The Cardinals played some really bad baseball this week, going 2-5 since Memorial Day. Bad news: they dropped two games below .500 and are now third in the division. Good news: their next 11 games are against the Reds (4), Phillies (3), and Brewers (4). Now’s the time to get back on track. That said, let’s get into this past week’s StatCap.
Albert Pujols joins the 600 home run club.
Pujols news isn’t really Cardinals news anymore, but the StatCap is celebrating his accomplishment anyways. If you somehow missed the milestone home run, here it is below:
This shot left the bat at 100.5 mph and on a 42.1 degree launch angle. At its peak, it reached 141 feet in the air. At its end, it plummeted almost straight down.
With a 42.1 degree launch angle, this was The Machine’s second-highest home run hit in the Statcast era and his highest of the 2017 season. It was also the highest home run hit by the Angels so far this year. While it was far from the bombs we grew accustomed to seeing during his time in St. Louis, it was majestic nonetheless.
Unfortunately, Pujols is off to a terribly slow start. His 90 wRC+ would be the worst of his career by 21 points. As a whole, his negative 0.3 WAR indicates he’s performing below replacement level. Yet, he still has driven in 42 runs, an RBI total that would lead the Cardinals by 15 runs through June 4th. And while his RBI numbers are helped hitting behind Mike Trout (when healthy), Albert’s still getting the job done when it counts. Check out his 2017 line with RISP, compared to his line from 2002 – 2016 (FanGraph’s splits don’t go back to 2001).
2017: .316/.403/.596 for a 163 wRC+ and 0.55 RBI per plate appearance.
2002 – 2016: .322/.452/.590 for a 158 wRC+ and 0.40 RBI per plate appearance
Long live the machine.
Adam Wainwright, a pitcher who rakes.
Over his last four appearances, Adam Wainwright has tossed 26.1 innings, yielding only one earned run. That’s good for a 0.34 ERA. He has an active 16.1 inning scoreless streak. He’s lowered his season ERA to 3.79, his FIP to 3.31, and raised his fWAR to 1.4. Comparing those numbers to the rest of the Cardinals rotation, Wainwright ranks only fourth by ERA but first in FIP and second in WAR. Pretty good numbers for a guy I called washed up and old all offseason.
Offensively, Wainwright has been one of the Cardinals best hitters when he’s in the lineup. His 123 wRC+ ranks fourth best on the team (min. 10 PA), trailing only Jedd Gyorko, Tommy Pham, and Magneuris Sierra. In his last start, Wainwright smashed his second homer of the season, which moved him into sole possession of third on the active pitcher home run leaderboard.

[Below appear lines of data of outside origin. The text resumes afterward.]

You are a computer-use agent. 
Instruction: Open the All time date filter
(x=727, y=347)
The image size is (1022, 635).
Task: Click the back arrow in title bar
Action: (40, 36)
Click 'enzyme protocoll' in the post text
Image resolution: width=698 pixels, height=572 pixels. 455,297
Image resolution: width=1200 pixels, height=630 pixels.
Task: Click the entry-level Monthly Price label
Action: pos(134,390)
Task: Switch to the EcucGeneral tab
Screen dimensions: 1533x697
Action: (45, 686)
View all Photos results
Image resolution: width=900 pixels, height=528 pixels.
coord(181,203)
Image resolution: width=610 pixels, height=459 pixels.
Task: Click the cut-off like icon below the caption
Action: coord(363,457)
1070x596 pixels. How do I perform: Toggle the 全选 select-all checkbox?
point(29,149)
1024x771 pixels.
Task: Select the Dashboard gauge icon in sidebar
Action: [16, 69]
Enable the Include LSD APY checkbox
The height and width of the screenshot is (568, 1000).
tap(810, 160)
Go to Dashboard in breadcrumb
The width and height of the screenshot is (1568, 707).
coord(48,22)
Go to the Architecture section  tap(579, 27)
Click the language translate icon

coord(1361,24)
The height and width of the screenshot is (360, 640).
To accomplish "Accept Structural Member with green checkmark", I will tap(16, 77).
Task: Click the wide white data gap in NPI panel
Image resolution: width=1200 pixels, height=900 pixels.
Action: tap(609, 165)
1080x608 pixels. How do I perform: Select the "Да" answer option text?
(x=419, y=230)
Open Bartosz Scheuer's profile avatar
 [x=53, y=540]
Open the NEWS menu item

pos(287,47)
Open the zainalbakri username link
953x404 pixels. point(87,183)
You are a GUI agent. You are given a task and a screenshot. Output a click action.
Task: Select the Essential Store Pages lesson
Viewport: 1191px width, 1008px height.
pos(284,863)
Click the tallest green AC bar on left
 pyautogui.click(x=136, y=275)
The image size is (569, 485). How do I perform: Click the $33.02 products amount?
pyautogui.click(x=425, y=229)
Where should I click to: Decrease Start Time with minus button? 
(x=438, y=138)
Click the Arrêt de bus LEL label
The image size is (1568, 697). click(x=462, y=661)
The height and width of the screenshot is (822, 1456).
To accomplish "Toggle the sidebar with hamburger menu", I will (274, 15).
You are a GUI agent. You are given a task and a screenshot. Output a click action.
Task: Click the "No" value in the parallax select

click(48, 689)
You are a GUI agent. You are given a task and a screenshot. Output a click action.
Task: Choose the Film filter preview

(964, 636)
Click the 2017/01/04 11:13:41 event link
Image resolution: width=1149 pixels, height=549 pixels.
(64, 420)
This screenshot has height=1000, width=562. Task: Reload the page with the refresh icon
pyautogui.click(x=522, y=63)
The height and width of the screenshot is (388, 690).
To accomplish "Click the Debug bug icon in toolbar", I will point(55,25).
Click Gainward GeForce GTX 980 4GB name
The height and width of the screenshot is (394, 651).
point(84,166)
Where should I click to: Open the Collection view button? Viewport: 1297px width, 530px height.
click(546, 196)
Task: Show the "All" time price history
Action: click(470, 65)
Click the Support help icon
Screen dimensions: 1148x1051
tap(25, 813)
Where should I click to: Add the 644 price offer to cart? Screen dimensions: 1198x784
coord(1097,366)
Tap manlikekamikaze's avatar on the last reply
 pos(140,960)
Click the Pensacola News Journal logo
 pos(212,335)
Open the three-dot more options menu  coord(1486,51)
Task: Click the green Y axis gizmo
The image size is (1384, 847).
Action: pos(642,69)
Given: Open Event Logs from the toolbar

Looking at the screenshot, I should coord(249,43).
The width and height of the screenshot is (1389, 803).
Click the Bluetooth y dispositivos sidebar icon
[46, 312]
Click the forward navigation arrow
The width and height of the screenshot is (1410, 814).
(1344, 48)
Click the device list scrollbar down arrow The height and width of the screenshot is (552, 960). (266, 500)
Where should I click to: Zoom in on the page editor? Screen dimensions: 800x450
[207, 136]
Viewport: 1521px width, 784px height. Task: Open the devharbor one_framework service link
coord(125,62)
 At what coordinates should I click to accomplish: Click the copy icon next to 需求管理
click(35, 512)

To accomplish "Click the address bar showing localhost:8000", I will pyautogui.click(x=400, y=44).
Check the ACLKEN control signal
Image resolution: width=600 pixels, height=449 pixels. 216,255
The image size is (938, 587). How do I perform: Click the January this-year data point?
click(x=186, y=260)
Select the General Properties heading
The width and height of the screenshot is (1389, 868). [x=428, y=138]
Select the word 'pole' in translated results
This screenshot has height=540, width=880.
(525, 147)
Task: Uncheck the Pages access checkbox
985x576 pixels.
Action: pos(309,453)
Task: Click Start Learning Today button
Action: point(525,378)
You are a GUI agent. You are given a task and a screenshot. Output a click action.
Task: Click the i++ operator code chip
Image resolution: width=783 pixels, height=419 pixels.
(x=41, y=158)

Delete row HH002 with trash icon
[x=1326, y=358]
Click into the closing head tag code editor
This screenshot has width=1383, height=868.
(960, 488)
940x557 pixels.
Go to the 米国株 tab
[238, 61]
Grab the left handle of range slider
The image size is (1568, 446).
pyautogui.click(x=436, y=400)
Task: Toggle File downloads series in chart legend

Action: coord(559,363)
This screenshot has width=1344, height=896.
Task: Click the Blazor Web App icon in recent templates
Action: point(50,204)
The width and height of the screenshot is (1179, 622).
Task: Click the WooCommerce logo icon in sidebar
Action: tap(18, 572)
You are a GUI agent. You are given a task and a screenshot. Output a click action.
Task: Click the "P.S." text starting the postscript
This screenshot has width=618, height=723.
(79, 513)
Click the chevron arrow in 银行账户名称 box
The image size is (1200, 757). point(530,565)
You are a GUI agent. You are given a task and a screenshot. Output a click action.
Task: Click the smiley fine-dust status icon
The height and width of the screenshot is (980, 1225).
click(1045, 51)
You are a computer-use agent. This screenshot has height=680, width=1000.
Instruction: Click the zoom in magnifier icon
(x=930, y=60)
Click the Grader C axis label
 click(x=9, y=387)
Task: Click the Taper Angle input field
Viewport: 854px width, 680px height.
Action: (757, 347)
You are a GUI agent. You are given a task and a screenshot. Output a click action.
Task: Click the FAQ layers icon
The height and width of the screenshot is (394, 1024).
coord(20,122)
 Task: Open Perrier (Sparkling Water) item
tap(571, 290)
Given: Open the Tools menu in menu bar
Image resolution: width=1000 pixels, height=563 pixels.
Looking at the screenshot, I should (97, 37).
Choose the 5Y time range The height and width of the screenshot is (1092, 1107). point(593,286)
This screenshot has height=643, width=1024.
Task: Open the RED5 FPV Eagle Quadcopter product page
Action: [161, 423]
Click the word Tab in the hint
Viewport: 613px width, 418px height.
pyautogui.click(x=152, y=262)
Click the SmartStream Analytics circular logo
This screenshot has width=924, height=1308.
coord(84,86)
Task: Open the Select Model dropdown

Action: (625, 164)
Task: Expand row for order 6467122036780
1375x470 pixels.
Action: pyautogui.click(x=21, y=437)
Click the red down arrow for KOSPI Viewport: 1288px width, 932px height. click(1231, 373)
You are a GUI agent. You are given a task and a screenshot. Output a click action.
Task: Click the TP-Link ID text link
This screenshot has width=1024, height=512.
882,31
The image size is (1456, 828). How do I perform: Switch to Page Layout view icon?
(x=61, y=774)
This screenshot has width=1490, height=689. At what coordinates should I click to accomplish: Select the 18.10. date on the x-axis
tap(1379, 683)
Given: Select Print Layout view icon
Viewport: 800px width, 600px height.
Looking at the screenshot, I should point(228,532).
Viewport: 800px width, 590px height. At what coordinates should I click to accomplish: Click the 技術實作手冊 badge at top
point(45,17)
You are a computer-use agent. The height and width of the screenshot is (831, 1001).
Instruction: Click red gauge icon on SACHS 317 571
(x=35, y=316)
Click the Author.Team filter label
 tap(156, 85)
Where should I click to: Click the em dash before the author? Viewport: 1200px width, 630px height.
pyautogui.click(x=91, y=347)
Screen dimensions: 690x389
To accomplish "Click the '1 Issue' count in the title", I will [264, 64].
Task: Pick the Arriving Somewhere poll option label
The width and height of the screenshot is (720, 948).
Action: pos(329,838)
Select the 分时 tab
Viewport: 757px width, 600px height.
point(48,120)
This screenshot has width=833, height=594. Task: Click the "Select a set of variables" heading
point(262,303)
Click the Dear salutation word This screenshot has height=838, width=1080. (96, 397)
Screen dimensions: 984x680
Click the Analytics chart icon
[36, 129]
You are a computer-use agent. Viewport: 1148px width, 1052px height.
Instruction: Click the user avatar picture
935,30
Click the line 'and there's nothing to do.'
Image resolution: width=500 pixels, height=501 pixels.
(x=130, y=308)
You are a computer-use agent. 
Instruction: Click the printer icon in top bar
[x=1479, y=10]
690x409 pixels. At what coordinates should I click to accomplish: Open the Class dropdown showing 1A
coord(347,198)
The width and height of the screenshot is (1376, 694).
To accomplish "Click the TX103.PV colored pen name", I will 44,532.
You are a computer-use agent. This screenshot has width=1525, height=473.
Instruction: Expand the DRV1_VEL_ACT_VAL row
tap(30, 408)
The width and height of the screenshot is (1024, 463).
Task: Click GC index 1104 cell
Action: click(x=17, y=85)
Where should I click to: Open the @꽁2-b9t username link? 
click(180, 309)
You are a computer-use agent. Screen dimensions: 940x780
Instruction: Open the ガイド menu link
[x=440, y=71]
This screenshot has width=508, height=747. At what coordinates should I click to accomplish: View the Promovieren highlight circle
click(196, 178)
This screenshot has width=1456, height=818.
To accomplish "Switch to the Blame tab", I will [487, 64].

— cardinalsgifs (@cardinalsgifs) June 1, 2017
Just for fun, I compared Wainwright’s value at the plate to the Chicago Cubs hitters. Using a 10 PA minimum, Adam Wainwright has performed better offensively than every Cub except Kris Bryant and Tommy La Stella. Better than Anthony Rizzo, better than Jason Heyward, and better than Kyle Schwarber. Go figure.
Oh, and if Adam Wainwright was in the Cubs rotation, he’d lead their pitchers in ERA, FIP, and WAR, too.
Dexter Fowler connects for a game winner.
In one of the lone bright spots of the week, Wednesday night saw Dexter Fowler connect on a hanging slider in the bottom of the eighth, a blast which sealed a Cardinals win. At an estimated 429 feet, this dinger was the second longest home run by a Cardinals so far and Fowler’s longest since August 2016.
Overall, though, Fowler still had a tough week. His season 25.6% Pitchf/x out-of-zone swing rate would be the highest of his career. He’s really only been more “chase happy” twice in his career since his first full season in 2009, which you can see in his 50 game rolling O-Swing%.
Keep in mind that the first 49 games of this season include numbers from the end of 2016. The Cardinals played their 50th game on May 31st – at that point, the data point included only 2017 numbers. Fowler’s O-Swing rate on June 1st was 27.0%. As a result, Fowler is walking in only 11.8% of his plate appearances, which would be his lowest rate since 2010.
Fowler does have some things going for him that suggest a rebound should be on the way, namely a .252 BABIP (career rate of .338) despite a career best 38.1% hard contact rate. It’d be hard to imagine Fowler continuing to struggle so much on balls in play. If he starts getting normal batted ball luck, he’ll start looking more like the hitter the Cardinals paid more than $80 million to acquire.
Thanks for reading. Let’s hope we have some better games to watch and analyze coming up this week.